Collected data
=====

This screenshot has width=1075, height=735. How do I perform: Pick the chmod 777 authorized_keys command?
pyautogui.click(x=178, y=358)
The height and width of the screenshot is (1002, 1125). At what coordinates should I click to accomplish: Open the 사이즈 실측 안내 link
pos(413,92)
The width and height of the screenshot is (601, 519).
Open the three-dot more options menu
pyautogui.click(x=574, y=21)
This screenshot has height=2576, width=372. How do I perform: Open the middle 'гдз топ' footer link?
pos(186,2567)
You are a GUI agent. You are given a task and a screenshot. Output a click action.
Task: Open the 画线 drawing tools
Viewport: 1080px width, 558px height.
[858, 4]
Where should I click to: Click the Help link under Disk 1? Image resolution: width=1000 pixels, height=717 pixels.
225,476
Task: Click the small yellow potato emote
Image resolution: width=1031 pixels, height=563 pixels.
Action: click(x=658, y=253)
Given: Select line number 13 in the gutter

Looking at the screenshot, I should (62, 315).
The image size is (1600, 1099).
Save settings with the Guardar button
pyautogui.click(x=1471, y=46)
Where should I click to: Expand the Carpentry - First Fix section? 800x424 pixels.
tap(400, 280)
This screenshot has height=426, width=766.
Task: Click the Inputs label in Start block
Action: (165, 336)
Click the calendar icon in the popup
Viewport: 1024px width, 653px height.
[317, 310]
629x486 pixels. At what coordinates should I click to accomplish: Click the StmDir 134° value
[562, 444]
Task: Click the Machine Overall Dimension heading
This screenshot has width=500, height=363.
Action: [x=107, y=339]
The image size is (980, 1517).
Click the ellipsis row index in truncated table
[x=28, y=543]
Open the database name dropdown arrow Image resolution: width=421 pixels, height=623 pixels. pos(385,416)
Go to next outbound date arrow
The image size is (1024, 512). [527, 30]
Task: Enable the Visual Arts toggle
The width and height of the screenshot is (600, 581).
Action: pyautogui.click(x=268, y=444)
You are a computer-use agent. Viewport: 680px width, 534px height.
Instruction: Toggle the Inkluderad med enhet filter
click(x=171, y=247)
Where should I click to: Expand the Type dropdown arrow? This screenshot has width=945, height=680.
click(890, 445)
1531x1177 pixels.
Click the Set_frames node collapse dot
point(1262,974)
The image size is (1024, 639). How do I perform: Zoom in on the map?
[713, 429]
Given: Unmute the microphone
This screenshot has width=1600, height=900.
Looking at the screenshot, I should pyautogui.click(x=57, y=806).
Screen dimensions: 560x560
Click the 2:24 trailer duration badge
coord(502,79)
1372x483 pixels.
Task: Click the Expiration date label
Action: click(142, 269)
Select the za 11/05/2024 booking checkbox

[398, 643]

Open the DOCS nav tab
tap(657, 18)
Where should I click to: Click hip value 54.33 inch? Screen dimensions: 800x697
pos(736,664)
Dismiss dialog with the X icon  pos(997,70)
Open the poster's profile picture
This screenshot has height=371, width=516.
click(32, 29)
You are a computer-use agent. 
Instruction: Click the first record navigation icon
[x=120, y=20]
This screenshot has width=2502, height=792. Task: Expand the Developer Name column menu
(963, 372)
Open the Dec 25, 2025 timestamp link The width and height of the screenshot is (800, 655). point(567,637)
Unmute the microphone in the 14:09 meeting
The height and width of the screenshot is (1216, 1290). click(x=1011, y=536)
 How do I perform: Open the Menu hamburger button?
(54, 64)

=====

→ TASK TO CARRY OUT: Copy all lines from the entries that contain the word "agent".

→ ANSWER SPACE:
You are a GUI agent. You are given a task and a screenshot. Output a click action.
You are a computer-use agent. Viewport: 680px width, 534px height.
You are a computer-use agent. 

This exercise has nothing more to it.